They made small talk. When Pruitt walked down to the Oval Office, Porter followed. Pruitt was not on the regular schedule. This was clearly an off-the-books meeting. That was evident when Bannon showed up in the Oval Office.

“We need to get out of Paris,” Pruitt said, handing the president a plain sheet of paper he wanted him to read withdrawing from the Paris Accord. We need to get out, he said. “This was a campaign commitment.”

“Yes, yes, yes,” Bannon said several times. “We’ve got to do this now.”

Make this statement, Pruitt said. This could be your press statement. Maybe read it to reporters in the Oval Office, and have the press secretary put it out as a written statement.

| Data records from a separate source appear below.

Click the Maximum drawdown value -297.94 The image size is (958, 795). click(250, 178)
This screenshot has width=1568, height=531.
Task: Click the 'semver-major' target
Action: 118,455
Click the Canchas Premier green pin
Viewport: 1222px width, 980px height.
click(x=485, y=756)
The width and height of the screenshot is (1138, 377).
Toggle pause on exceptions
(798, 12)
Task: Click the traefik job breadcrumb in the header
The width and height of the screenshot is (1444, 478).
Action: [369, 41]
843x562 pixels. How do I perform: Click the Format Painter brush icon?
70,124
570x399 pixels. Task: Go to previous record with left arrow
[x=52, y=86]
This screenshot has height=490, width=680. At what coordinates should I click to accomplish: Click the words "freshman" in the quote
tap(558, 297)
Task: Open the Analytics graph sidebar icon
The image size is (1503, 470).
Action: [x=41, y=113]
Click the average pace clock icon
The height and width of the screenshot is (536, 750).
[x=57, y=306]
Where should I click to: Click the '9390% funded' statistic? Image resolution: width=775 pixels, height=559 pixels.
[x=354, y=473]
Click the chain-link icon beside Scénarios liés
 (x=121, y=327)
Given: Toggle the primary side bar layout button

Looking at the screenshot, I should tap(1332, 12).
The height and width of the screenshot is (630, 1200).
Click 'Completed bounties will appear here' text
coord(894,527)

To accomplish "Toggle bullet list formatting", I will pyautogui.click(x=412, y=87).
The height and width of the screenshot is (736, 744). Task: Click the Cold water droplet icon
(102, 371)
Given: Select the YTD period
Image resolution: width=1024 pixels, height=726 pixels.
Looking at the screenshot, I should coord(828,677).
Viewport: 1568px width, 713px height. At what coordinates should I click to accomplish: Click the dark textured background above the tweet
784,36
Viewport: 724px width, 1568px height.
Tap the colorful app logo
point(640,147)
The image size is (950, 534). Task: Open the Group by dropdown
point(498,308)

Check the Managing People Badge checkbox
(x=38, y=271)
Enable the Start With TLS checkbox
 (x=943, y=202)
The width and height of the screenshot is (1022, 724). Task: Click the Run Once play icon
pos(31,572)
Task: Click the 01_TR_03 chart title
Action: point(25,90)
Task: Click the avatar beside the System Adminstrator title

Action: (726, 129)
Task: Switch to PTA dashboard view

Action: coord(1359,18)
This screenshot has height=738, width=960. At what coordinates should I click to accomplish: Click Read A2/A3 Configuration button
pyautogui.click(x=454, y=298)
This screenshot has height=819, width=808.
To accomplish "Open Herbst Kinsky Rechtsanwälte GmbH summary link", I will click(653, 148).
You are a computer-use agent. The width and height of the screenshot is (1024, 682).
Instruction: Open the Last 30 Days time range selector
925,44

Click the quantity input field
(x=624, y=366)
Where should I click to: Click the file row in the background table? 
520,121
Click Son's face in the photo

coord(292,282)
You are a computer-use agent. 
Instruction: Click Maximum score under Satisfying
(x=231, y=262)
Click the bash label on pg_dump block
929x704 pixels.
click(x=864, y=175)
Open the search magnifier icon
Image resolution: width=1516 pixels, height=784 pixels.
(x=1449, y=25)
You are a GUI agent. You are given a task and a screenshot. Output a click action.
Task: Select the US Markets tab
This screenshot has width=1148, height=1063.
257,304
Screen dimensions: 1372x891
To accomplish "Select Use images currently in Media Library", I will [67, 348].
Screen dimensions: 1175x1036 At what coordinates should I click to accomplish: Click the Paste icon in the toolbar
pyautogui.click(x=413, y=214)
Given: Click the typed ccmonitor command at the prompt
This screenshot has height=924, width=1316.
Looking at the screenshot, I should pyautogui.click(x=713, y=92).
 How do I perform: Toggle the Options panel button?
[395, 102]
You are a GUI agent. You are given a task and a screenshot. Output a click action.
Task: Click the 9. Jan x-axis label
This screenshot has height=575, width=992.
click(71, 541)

Porter was taken aback. As staff secretary he knew there had been no process. No one had been consulted. There had been no legal review. Pruitt and Bannon had snuck into the Oval Office and wanted an instant decision on the major international and national environmental issue of the day.

Porter knew the paper on the president’s desk was incendiary. Trump could pick it up, decide to read it out loud to the press or take it to Press Secretary Sean Spicer and say, put this out. When he had a chance, Porter took Pruitt’s draft statement from Trump’s desk.

Later he told Bannon and Pruitt they could not just walk into the Oval Office this way. It was a huge process foul. It was unacceptable.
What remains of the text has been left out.